◆ **What the task asks**: A precise reproduction of every record below is needed, minus the pictures.

START Extracted data

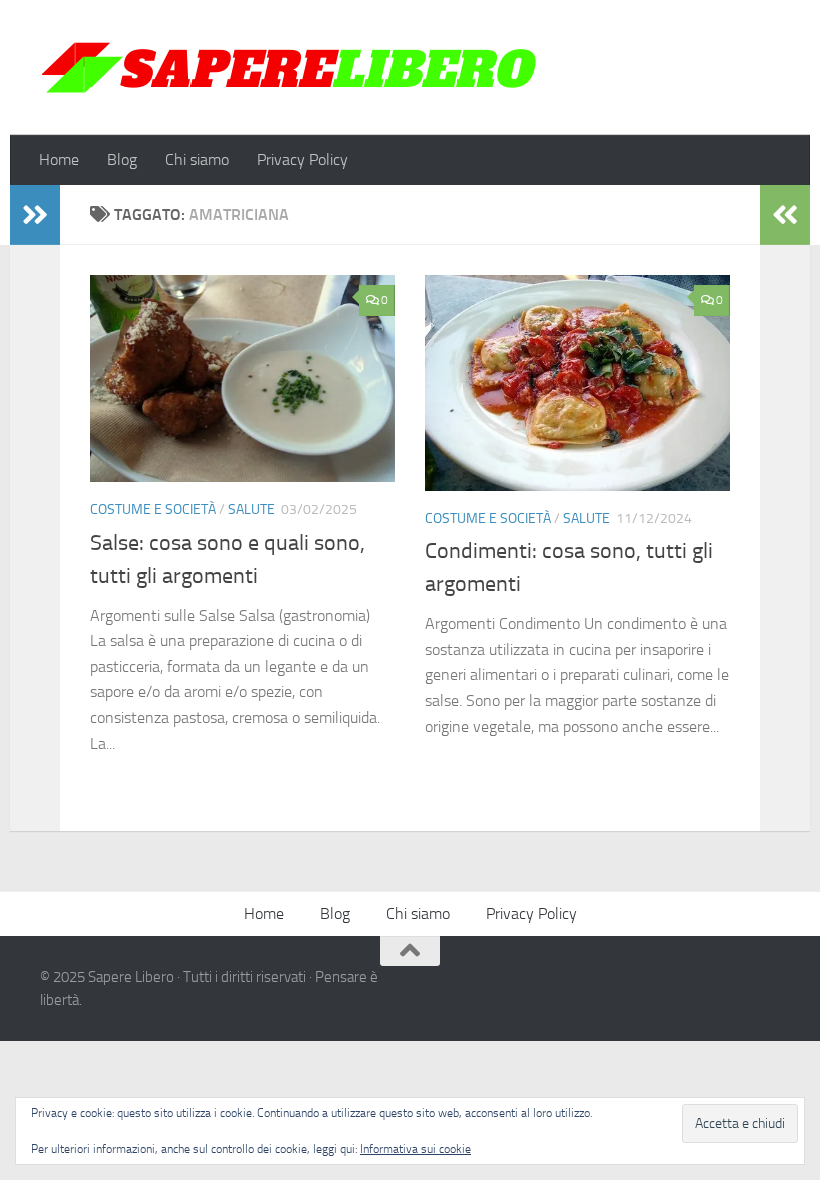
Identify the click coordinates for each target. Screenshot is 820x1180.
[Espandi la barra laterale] (35, 215)
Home (59, 159)
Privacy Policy (302, 159)
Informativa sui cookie (415, 1149)
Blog (122, 159)
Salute (251, 509)
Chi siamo (197, 159)
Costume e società (153, 509)
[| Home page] (289, 67)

END Extracted data

◆ **Expected answer**:
Identify the click coordinates for each target. Screenshot is 820x1180.
[Espandi la barra laterale] (35, 215)
Home (59, 159)
Privacy Policy (302, 159)
Informativa sui cookie (415, 1149)
Blog (122, 159)
Salute (251, 509)
Chi siamo (197, 159)
Costume e società (153, 509)
[| Home page] (289, 67)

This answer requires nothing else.